This week’s Wits fees protests are a further indication of the failings of a neoliberal capitalist system, and prevailing apartheid architecture, that continues to burden the poorest in the country.
Conversations this week have revealed the extent to which many are deeply invested in the prevailing oppressive race-class system in South Africa, and the lengths they will go to to defend it. One example of this is the emphasis on “excellence”.
The “just be excellent/get good marks and get a scholarship/get a job” narrative ignores the exceptionality (which is always accompanied by various forms of violence) needed to become part of the elite who can even consider and enter, let alone finish, university.
This is because it is not only higher education that remains largely untransformed, but South African society as a whole that continues to be racist, sexist, ableist and elitist.

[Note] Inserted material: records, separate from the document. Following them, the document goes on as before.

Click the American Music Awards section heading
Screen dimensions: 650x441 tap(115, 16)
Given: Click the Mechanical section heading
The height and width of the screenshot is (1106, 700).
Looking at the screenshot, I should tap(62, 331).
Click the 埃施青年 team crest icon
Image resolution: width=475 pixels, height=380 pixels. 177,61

Moreover, the narrative of “excellence” is inherently anti-poor. It paints those who cannot “overcome” systemic and institutional violence and oppression as not being “good enough”, or “just not cutting it”, when in fact to be disenfranchised and marginalised and still survive is a mammoth act of hard work already.
It assumes people aren’t already working their hardest, and despite that, still remain unable to compete in the current economy and afford prohibitively expensive tertiary education.

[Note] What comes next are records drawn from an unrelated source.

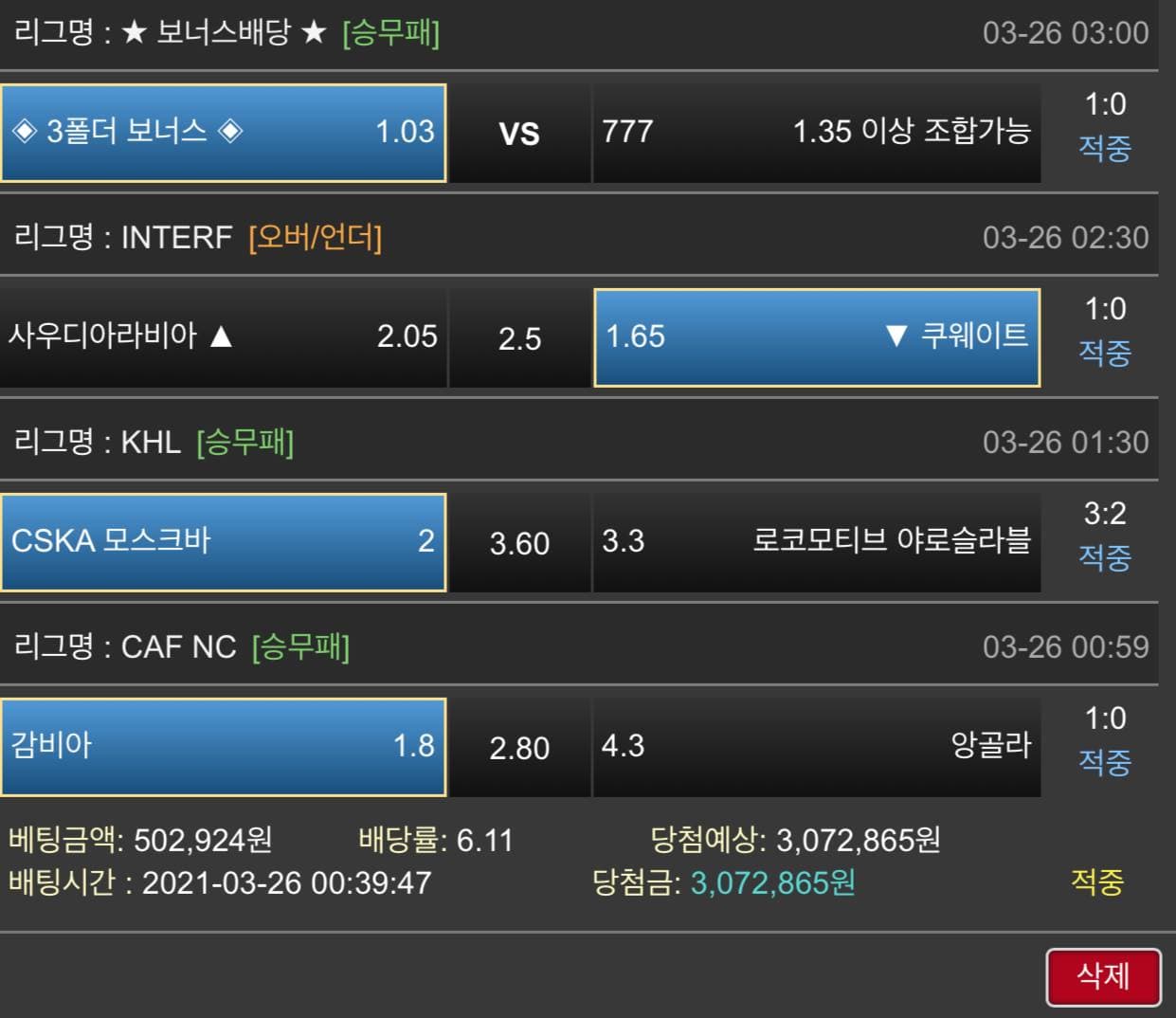Click the green [승무패] tag in KHL header
Screen dimensions: 1176x1018
[x=245, y=442]
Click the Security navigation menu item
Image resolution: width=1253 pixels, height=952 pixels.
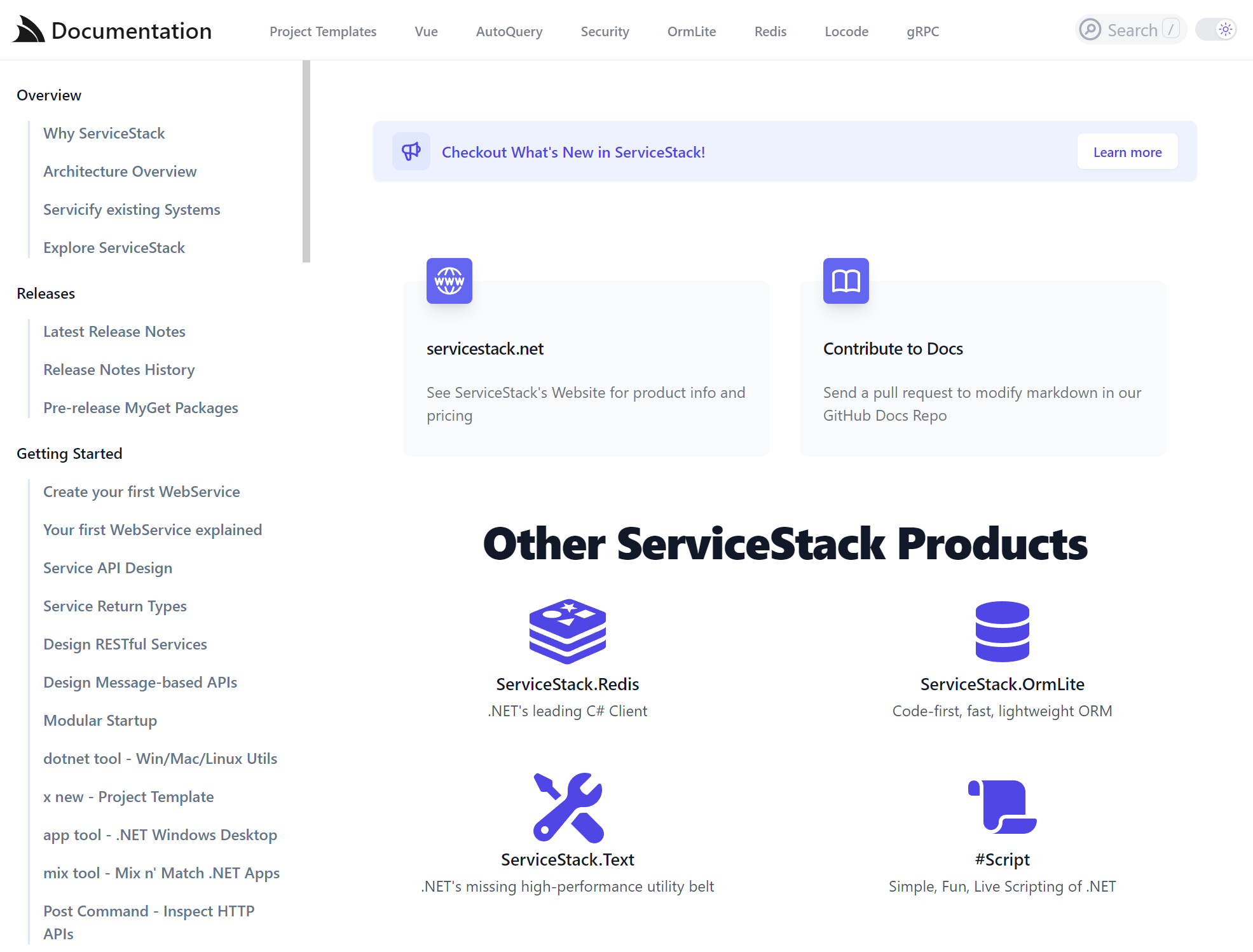(605, 30)
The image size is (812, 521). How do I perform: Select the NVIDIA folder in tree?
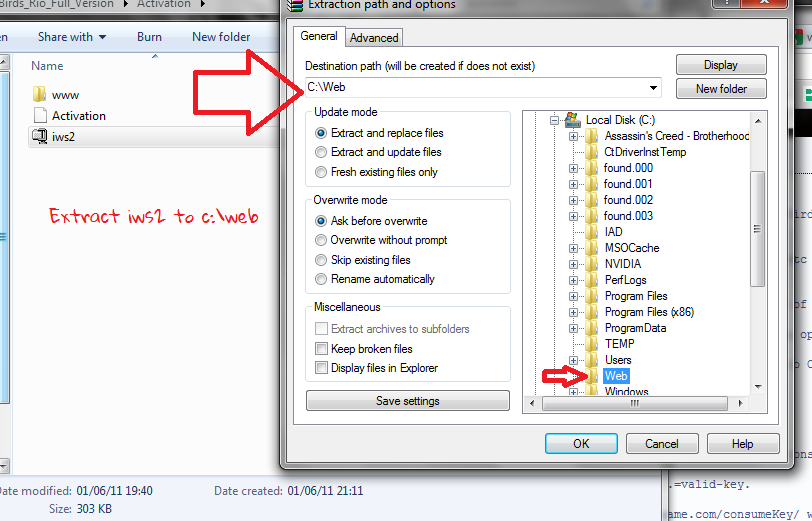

The “work harder” and “be better” narrative masquerades as a solution, when in fact it is a distraction and trap that disguises the manner in which many of us refuse to dismantle oppressive structures.
Excellence and “more” of the sort many are demanding of poorer students also stands in contrast with the values of human rights.
This is because excellence becomes a hoop for poorer students to jump through to prove themselves worthy of access to education.
We are in essence asking poor people, who are already dealing with the violence of poverty, to prove themselves worthy of rights that the privileged attain through their positions. It speaks to the manner in which many have accepted inequality and violence, where education has become a privilege available to those who can pay for it.
Human rights for sale are not human rights for all.
We cannot in good faith claim to believe in the rights enshrined in our Constitution when we insist that those already denied so many of those rights must further violate themselves by trying to attain them.
Our society needs to be better, not the people it oppresses and excludes.